General analytic solutions are not known, which has motivated the use of numerical methods to understand the physics of the Fermi–Hubbard model. There are a wide range of end-to-end problems we could consider, such as resolving the ground state phase diagram at zero temperature. In the interest of simplicity, we will discuss a precursor to this, computing the ground state energy density of the model in the thermodynamic limit. Such a calculation could be used to add a “Quantum Computing” dataset to Figure 2, below, which is reproduced from Ref. [2]. The figure depicts the results of state-of-the-art calculations of the ground state energy density of the two-dimensional Fermi–Hubbard model using several leading classical numerical methods.

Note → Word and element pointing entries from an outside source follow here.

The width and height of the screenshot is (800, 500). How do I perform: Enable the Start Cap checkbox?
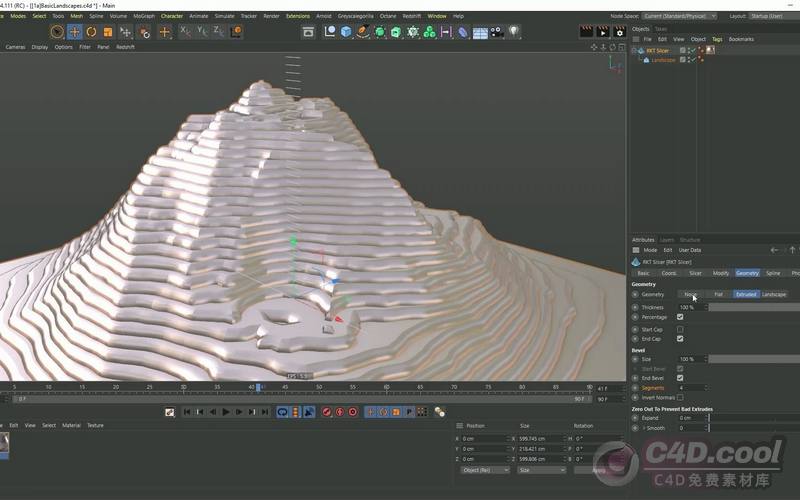(680, 329)
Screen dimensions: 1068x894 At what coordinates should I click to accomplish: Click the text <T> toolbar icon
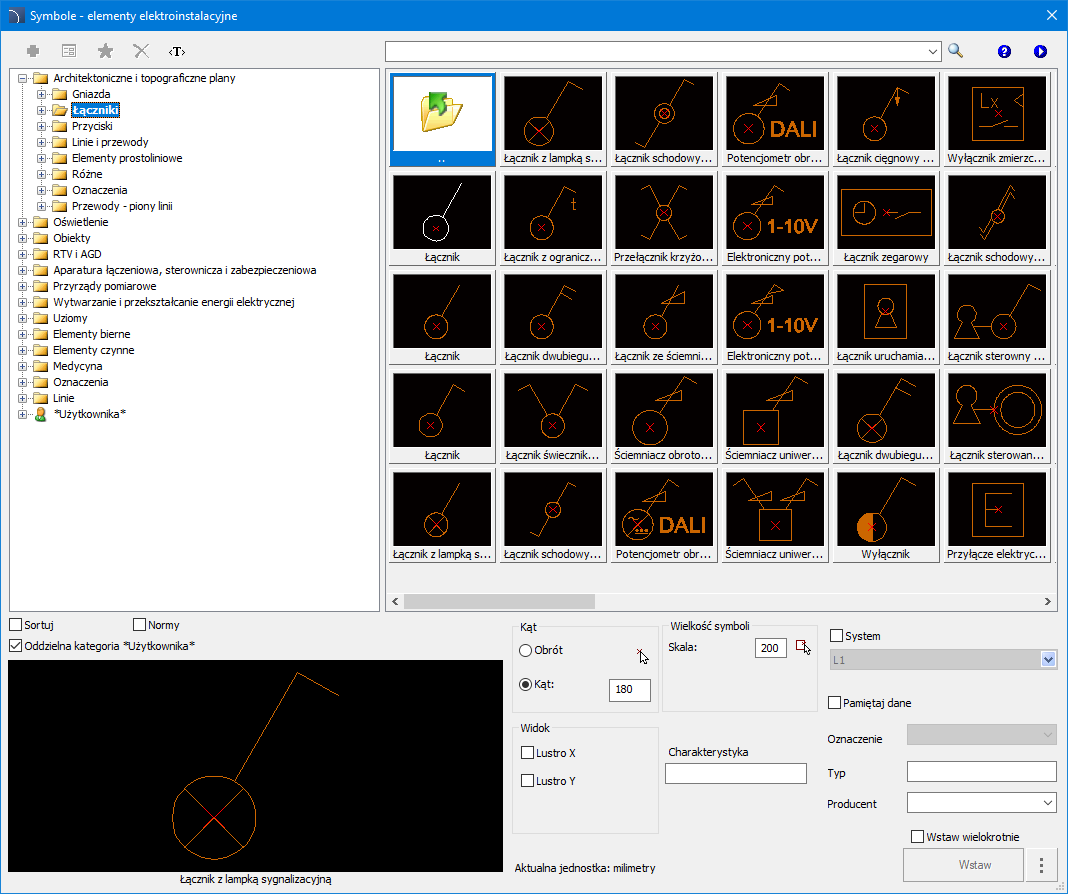tap(177, 51)
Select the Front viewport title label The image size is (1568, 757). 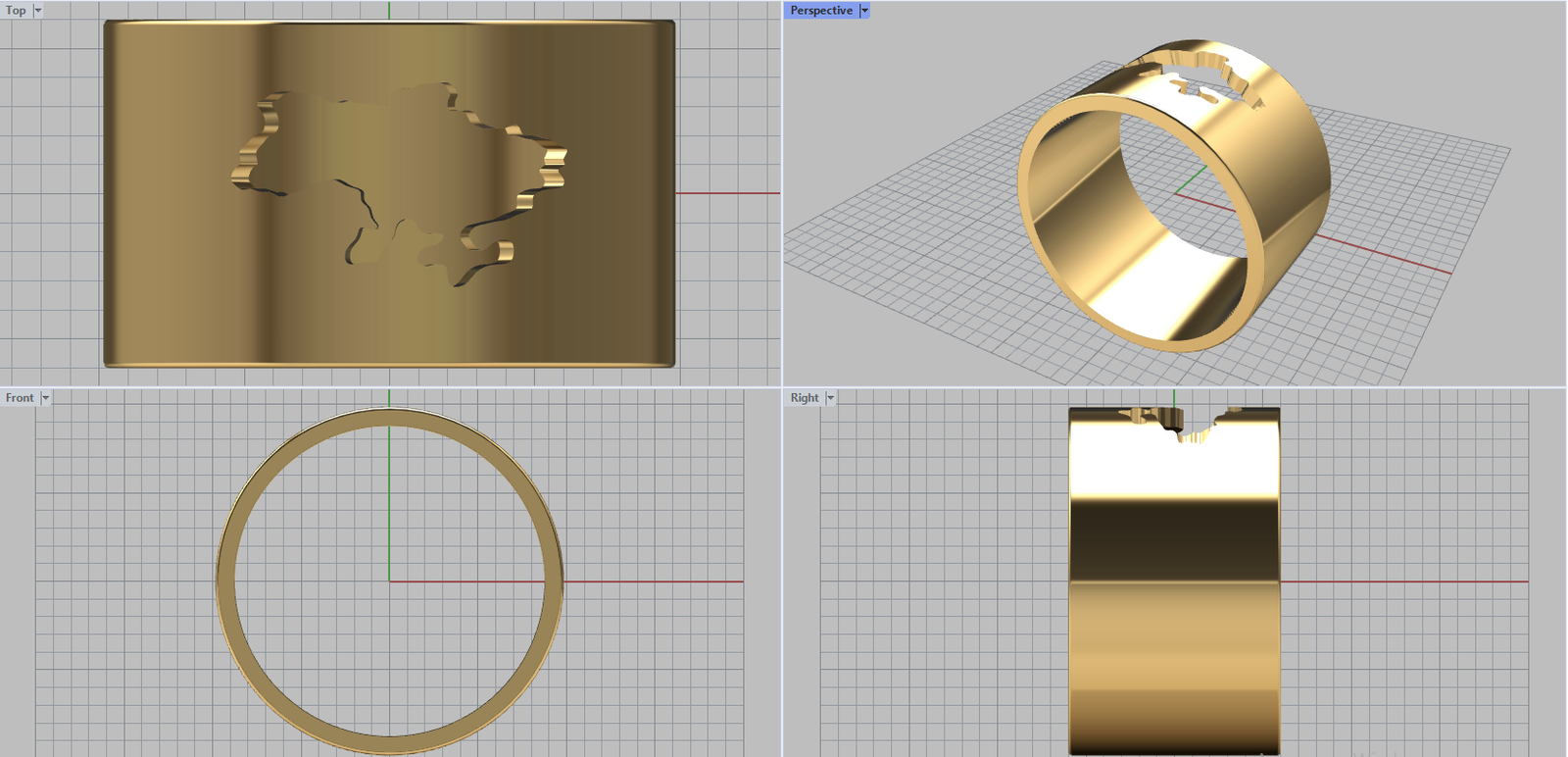tap(20, 398)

The two-dimensional Fermi–Hubbard model on lattice sites is parameterized by two numbers, t and U, where t is the strength of the kinetic contribution to the energy and U is the strength of the “on-site” interaction between fermions occupying the same lattice site (each site can have at most two electrons). Background information on the Fermi–Hubbard model can be found in Section 1.1 of the survey [1].As described in that section, this customer use-case is tackled by the following workflow:
- Define the computational task: The goal is to compute the ground state energy density in the thermodynamic limit, that is, to estimate E = (GSE)/N in the limit N → ∞ to precision ε, where GSE denotes the ground-state energy. This is achieved by computing the energy density for increasingly large L × L lattices (N = 2L2), and performing an extrapolation.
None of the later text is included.